For the older children whom I mentioned
earlier, we have 17 before and after school clubs, which support parents who work the traditional 9 to 5 hours. My hon. Friend
the Member for Stockport (Ann Coffey) talked about the importance of providing child care
that support those who work shift patterns. I appreciate the importance of that. Covering Kenfig Hill, Pyle and North Cornelly
in my constituency, the wonderful KPCY project, standing for Kenfig Pyle community youth, helps those parents who face the
nightmare of finding child care and support outside the 9 to 5 provision. The scheme was recently named as the national lottery's
most inspirational project working with young people in the UK.
It provides a secure and safe environment—the sort of environment parents dream of.
There are 700 registered members at
KPCY, who call in at different times depending on their interests and needs. The majority of those in the project are eight
to 16-year-olds, including those at risk, or who have become disaffected and hard to engage. Since its opening, there has
been a 60 per cent. cut in crime.

[Your tasks]
• A. Condense the paragraph of the speech extract that begins "For the older children whom I mentioned earlier" into a short bulleted list that keeps its main facts.
• B. From the speech extract, copy word for word the stretch from "It provides a" through "cut in crime.".

[Data listing]
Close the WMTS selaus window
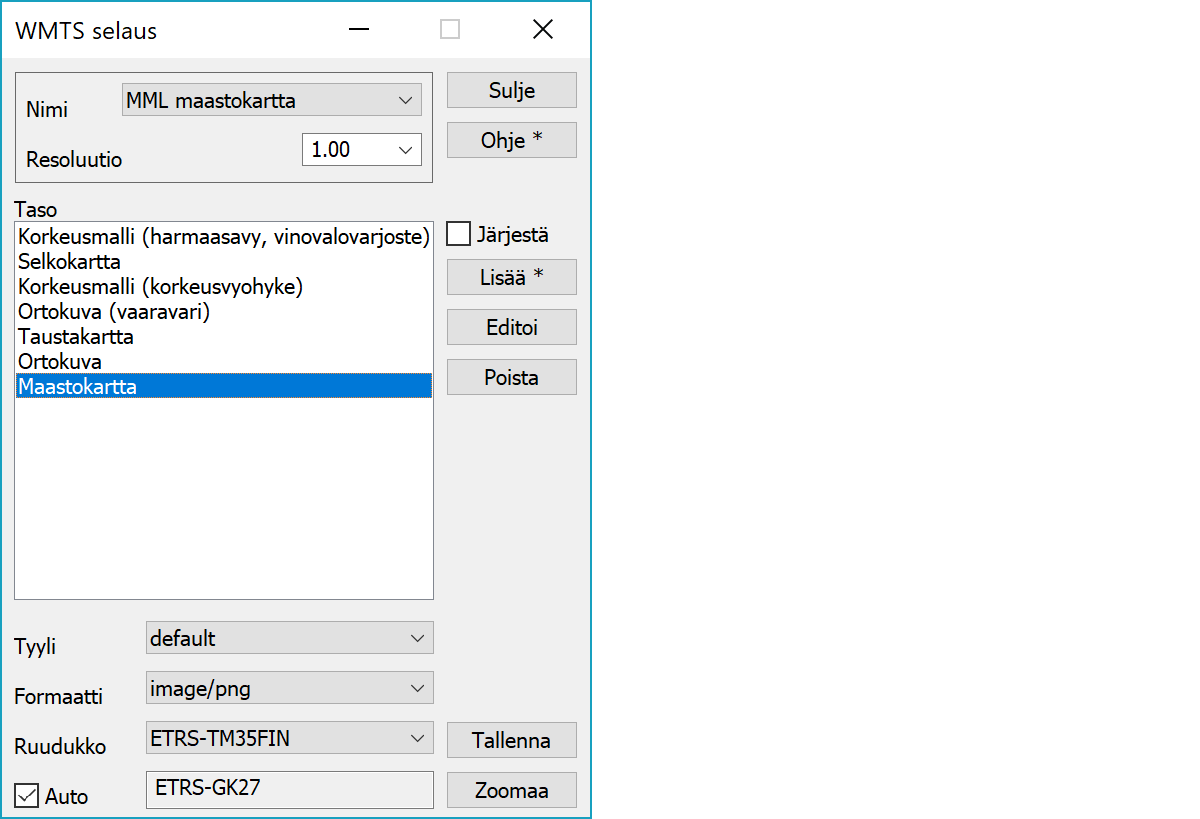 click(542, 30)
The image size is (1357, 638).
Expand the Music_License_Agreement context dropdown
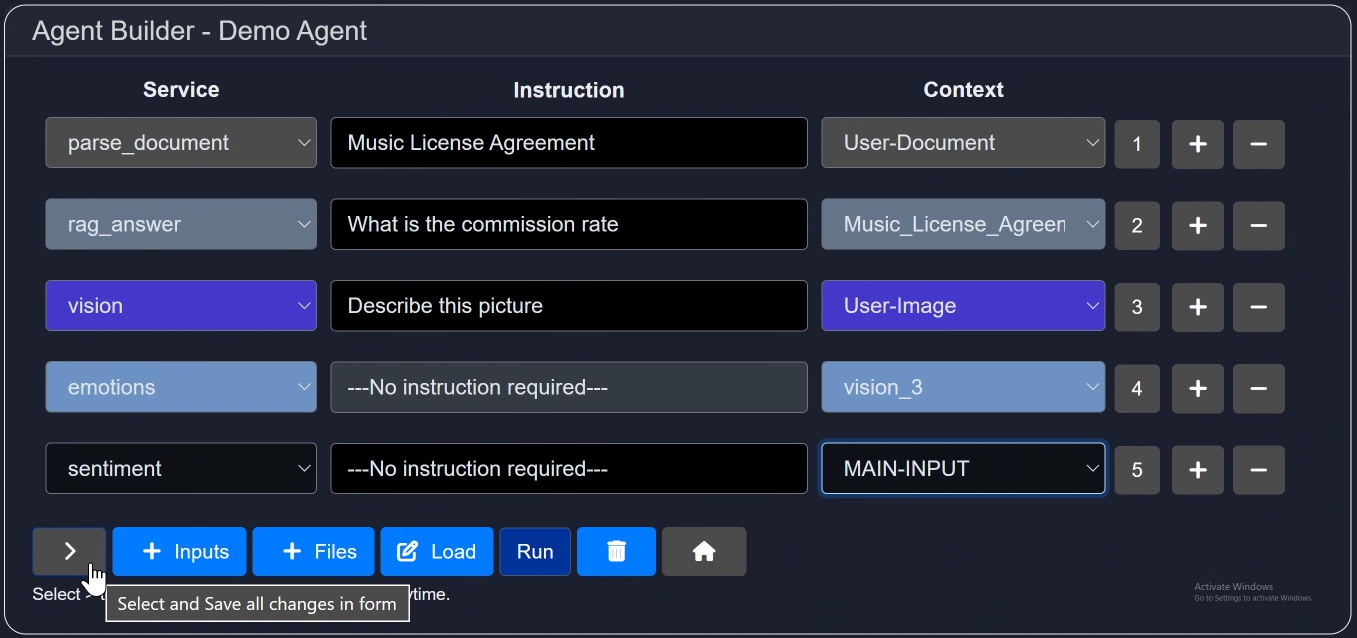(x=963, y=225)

[Answers to the exercises]
• A.
- 17 before and after school clubs serve older children and support parents who work traditional 9 to 5 hours.
- The Member for Stockport (Ann Coffey) stressed the importance of child care that supports shift workers.
- The KPCY (Kenfig Pyle community youth) project covers Kenfig Hill, Pyle and North Cornelly. It helps parents who need child care outside 9 to 5 provision.
- The national lottery recently named KPCY its most inspirational project working with young people in the UK. The project offers a secure and safe environment.
- KPCY has 700 registered members, mostly 8 to 16-year-olds, including young people who are at risk, disaffected or hard to engage.
- Crime has fallen by 60 percent since the project opened.

• B.
It provides a secure and safe environment—the sort of environment parents dream of.
There are 700 registered members at
KPCY, who call in at different times depending on their interests and needs. The majority of those in the project are eight
to 16-year-olds, including those at risk, or who have become disaffected and hard to engage. Since its opening, there has
been a 60 per cent. cut in crime.